6) Female elephants live in groups of about 15 animals, all related and led by a matriarch, usually the oldest in the group. She’ll decide where and when they move and rest, day to day and season to season.

7) Male elephants leave the matriarch groups between age 12 and 15. But they aren’t loners—they live in all-male groups. In dry times, these males will form a linear hierarchy that helps them avoid injuries that could result from competing for water.

8) Asian elephants don’t run. Running requires lifting all four feet at once, but elephants filmed in Thailand always kept at least two on the ground at all times.

9) An African elephant can detect seismic signals with sensory cells in its feet and also “hear” these deep-pitched sounds when ground vibrations travel from the animal’s front feet, up its leg and shoulder bones, and into its middle ear. By comparing the timing of signals received by each of its front feet, the elephant can determine the sound’s direction.

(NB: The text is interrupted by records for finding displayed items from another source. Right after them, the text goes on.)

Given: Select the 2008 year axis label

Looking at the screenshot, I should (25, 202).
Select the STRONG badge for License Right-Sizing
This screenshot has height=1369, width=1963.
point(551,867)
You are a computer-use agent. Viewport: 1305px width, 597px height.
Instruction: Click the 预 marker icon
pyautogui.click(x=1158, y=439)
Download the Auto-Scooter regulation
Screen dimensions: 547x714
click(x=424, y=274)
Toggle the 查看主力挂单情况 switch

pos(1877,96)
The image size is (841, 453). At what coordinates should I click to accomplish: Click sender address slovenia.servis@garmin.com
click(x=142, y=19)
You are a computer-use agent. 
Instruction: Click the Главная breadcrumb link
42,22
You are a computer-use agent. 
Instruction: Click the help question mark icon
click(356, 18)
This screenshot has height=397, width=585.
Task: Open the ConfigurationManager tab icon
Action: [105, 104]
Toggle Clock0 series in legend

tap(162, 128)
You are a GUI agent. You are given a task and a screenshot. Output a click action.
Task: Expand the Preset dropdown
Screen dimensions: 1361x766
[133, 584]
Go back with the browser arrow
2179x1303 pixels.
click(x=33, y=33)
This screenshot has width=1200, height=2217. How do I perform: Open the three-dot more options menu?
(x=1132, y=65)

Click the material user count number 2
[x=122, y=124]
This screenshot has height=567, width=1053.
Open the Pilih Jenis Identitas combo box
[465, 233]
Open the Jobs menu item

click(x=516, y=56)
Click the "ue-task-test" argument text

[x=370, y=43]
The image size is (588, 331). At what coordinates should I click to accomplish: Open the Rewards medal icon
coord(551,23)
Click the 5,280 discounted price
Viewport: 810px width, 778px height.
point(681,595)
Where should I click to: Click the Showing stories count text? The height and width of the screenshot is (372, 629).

10) Like human toddlers, great apes, magpies and dolphins, elephants have passed the mirror test—they recognize themselves in a mirror.

11) Elephants can get sunburned, so they take care to protect themselves. “Elephants will throw sand on their backs and on their head. They do that to keep them from getting sunburned and to keep bugs off,” Tony Barthel, curator of the Elephant House and the Cheetah Conservation Station at Smithsonian’s National Zoo, toldSmithsonian.com. To protect their young, adult elephants will douse them in sand and stand over the little ones as they sleep.

12) Stories of African elephants getting drunk from the fermented fruit of the marula tree are not true, a study concluded. The animals don’t eat the fruit off the ground where it ferments, the fresh fruit doesn’t stay in the elephant’s digestive tract long enough to ferment, and even if an elephant did eat the fermented fruit, it would take 1,400 pieces to get one drunk.

13) Elephants have evolved a sixth toe, which starts off as cartilage attached to the animal’s big toe but is converted to bone as the elephant ages.


14) Some farmers in Kenya protect their fields from elephants by lining the borders with beehives. Not only are their crops saved, but the farmers also get additional income from the honey.